[Start]

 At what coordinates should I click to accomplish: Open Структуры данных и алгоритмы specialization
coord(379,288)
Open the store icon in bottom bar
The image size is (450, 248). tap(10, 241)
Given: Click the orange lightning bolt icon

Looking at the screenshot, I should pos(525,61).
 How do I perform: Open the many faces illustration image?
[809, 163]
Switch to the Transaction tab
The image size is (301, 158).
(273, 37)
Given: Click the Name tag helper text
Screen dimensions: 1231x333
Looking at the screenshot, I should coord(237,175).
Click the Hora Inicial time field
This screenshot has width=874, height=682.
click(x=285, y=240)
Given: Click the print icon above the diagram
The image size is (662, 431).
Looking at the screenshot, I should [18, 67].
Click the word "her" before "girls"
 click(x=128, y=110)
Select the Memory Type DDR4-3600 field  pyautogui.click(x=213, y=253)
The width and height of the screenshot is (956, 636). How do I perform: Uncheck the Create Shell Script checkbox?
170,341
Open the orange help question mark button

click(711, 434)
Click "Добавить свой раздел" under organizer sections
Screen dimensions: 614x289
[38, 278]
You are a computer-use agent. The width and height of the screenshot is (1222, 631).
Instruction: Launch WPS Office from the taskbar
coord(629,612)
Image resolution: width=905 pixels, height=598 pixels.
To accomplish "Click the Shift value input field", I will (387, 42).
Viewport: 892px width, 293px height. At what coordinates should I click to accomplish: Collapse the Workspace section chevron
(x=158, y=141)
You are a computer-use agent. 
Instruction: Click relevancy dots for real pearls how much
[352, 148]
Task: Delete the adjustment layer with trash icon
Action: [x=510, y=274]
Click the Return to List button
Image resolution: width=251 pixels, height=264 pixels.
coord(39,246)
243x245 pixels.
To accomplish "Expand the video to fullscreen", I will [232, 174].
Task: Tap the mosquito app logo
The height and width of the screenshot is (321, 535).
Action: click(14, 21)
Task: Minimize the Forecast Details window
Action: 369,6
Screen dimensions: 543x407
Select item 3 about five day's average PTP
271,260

[End]

Find every line in the records above that contains the string "size", and copy each of those lines.

> **Complete answer**
The image size is (450, 248). tap(10, 241)
The image size is (301, 158).
The image size is (662, 431).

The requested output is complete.